Vue de Metz

Le sens du service public

Dossier : PolytechniciennesMagazine N°712 Février 2016
Par Anne-Florie CORON (00)

Lorsque j’ai passé le bac, j’aimais les sciences sans avoir de goût pour un domaine en particulier. J’ai intégré l’X car je souhaitais faire une école généraliste, et je pensais déjà à la chance de pouvoir rencontrer des professeurs d’exception, comme Élisabeth Badinter qui était chargée du cours d’introduction à la psychanalyse.

Au service de l'État

J’ai deux enfants de 7 ans et 3 ans. Je pense que l’articulation entre la vie personnelle et la vie professionnelle se passe bien à partir du moment où l’on a un conjoint qui accepte de jouer son rôle dans l’organisation du quotidien avec les enfants.

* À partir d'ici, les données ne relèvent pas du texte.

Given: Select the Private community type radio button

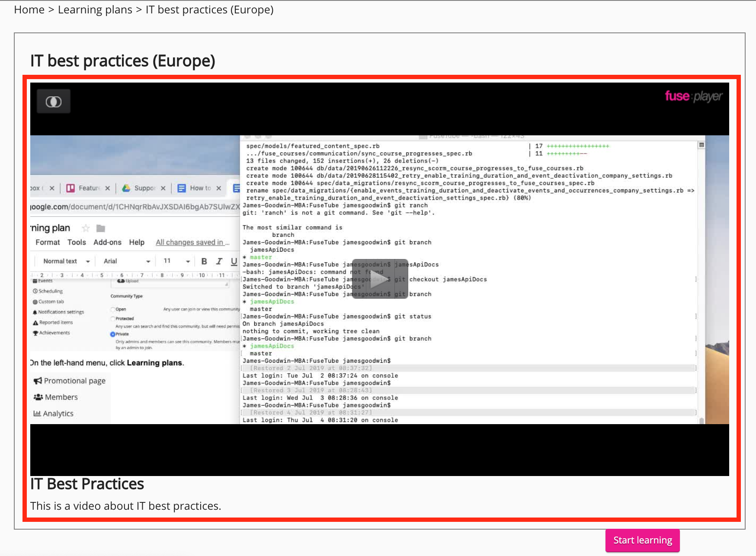Looking at the screenshot, I should 113,334.
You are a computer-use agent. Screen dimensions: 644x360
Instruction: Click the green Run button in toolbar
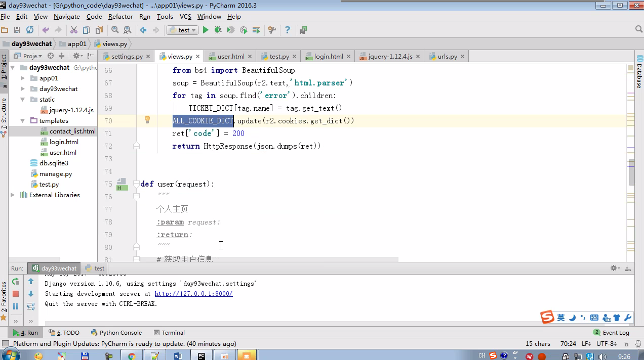tap(206, 30)
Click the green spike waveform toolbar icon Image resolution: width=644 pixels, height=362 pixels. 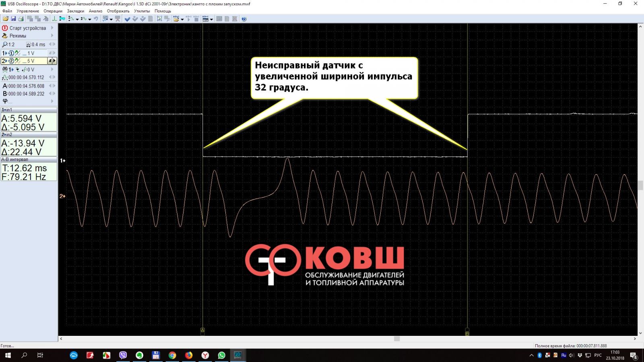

J’ai fait le choix de la fonction publique à la sortie de l’X (corps des télécommunications, désormais corps des Mines après la fusion des deux), par goût pour le service au public et pour l’intérêt général.

Dix ans après, je reste très satisfaite de ce choix et pense poursuivre ma carrière dans la fonction publique.

Des fonctions variées

Mon expérience professionnelle est constituée de dix années dans trois services de l’État qui m’ont permis d’occuper des fonctions très variées : pilotage d’un grand projet de système d’information sécurisé, gestion des ressources humaines dans le cadre des fusions des corps de l’État, mise en oeuvre de la politique publique de prévention des risques en Lorraine et management d’un service de 65 agents.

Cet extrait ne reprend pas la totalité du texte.